Speaker bio: Andreas Malikopoulos is a Professor in the School of Civil & Environmental Engineering and the Director of the Information and Decision Science Lab at Cornell University. Prior to these appointments, he was the Terri Connor Kelly and John Kelly Career Development Professor in the Department of Mechanical Engineering (2017-2023) and the founding Director of the Sociotechnical Systems Center (2019-2023) at the University of Delaware (UD). Before he joined UD, he was the Alvin M. Weinberg Fellow (2010-2017) in the Energy & Transportation Science Division at Oak Ridge National Laboratory (ORNL), the Deputy Director of the Urban Dynamics Institute (2014-2017) at ORNL, and a Senior Researcher in General Motors Global Research & Development (2008-2010). He received a Diploma from the National Technical University of Athens, Greece, and his M.S. and Ph.D. degrees from the University of Michigan, Ann Arbor, in 2004 and 2008, respectively, all in Mechanical Engineering. His research interests span several fields, including analysis, optimization, and control of cyber-physical systems; decentralized stochastic systems; stochastic scheduling and resource allocation; and learning in complex systems.
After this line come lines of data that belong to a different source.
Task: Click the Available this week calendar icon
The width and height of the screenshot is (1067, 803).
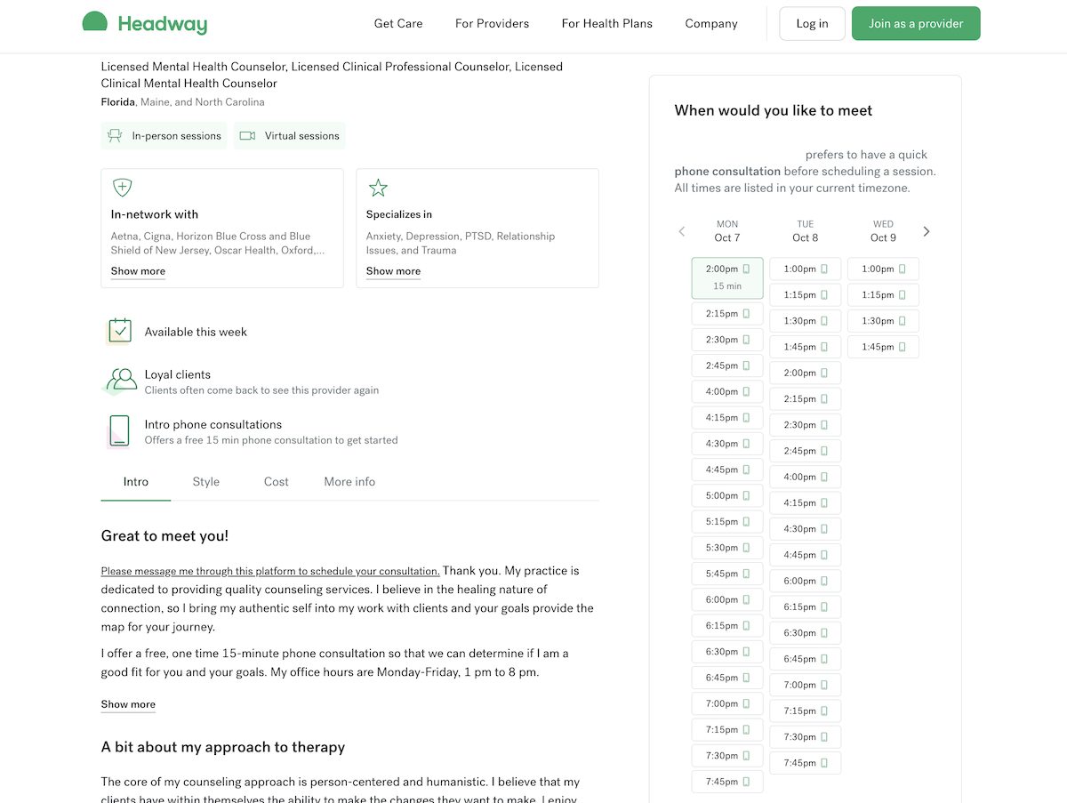Action: [x=120, y=331]
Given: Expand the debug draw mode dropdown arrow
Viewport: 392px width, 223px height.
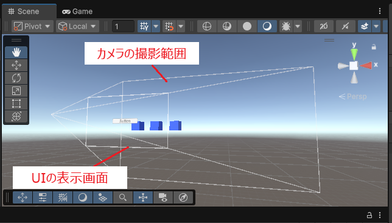Looking at the screenshot, I should click(298, 26).
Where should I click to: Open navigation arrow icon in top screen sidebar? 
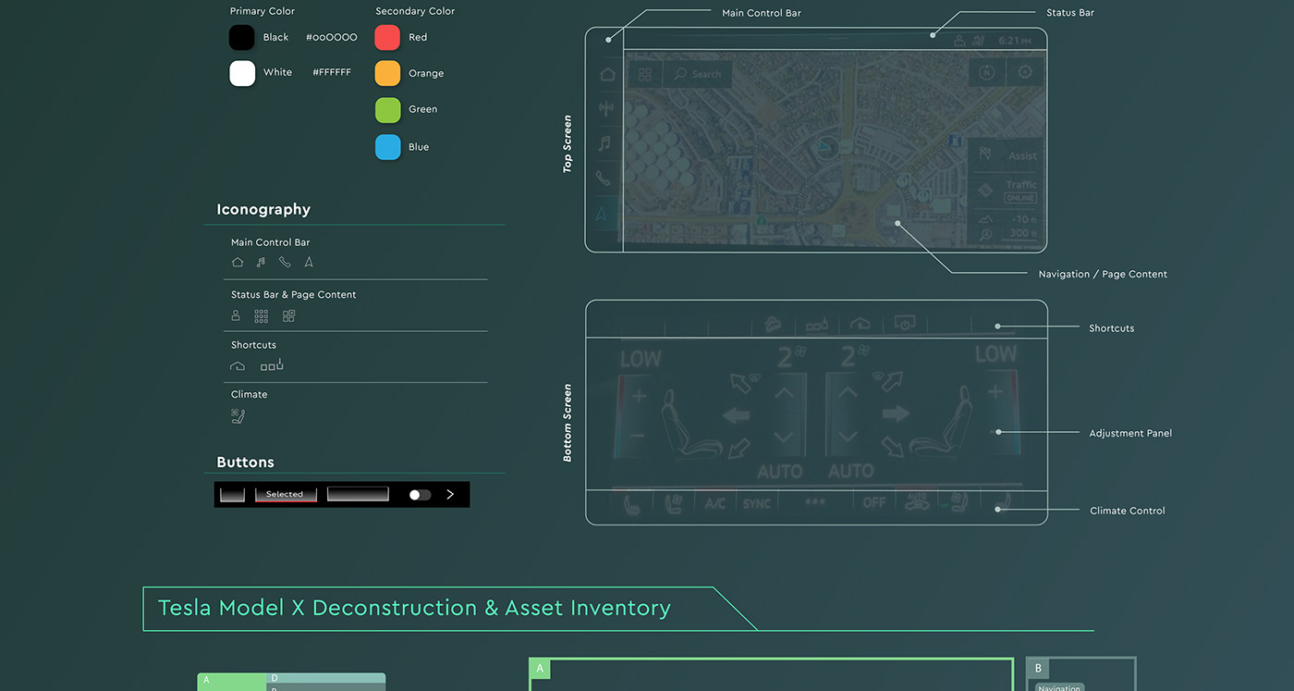pos(602,215)
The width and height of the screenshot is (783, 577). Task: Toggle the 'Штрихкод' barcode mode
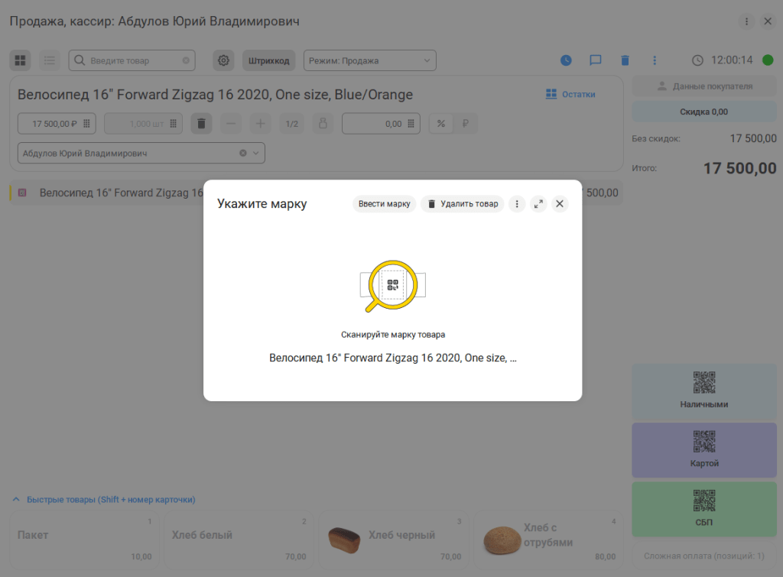click(268, 60)
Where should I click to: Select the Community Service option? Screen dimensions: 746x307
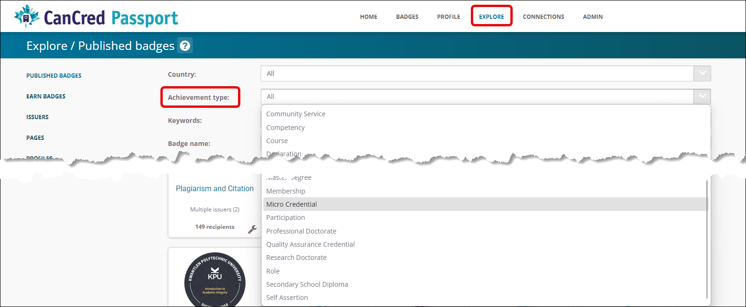tap(296, 114)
Date & Time: 15 Dec, 12:15-13:15

Venue: Simpor-Roselle Ballroom

Chair: Anuradha Annaswamy   

• Keynote by Pramod Khargonekar, University of California, Irvine 
• Q&A 

Drawing on historical lessons from the industrial revolution, mechanization of agriculture, mass manufacturing, and other similar large-scale changes, there is an ongoing debate about the future of work and workers as ever more powerful automation, machine learning, and artificial intelligence technologies are developed and deployed commercially. This is deeply intertwined with demographic changes. It will be a major driver of our socio-economic future. In this talk, I will provide background information on these issues and likely future scenarios. Next, I will present some thoughts and ideas on the possible roles for the systems and control community in shaping the future through research and education. I will conclude with some open-ended questions. This will set the stage for the discussion session to follow.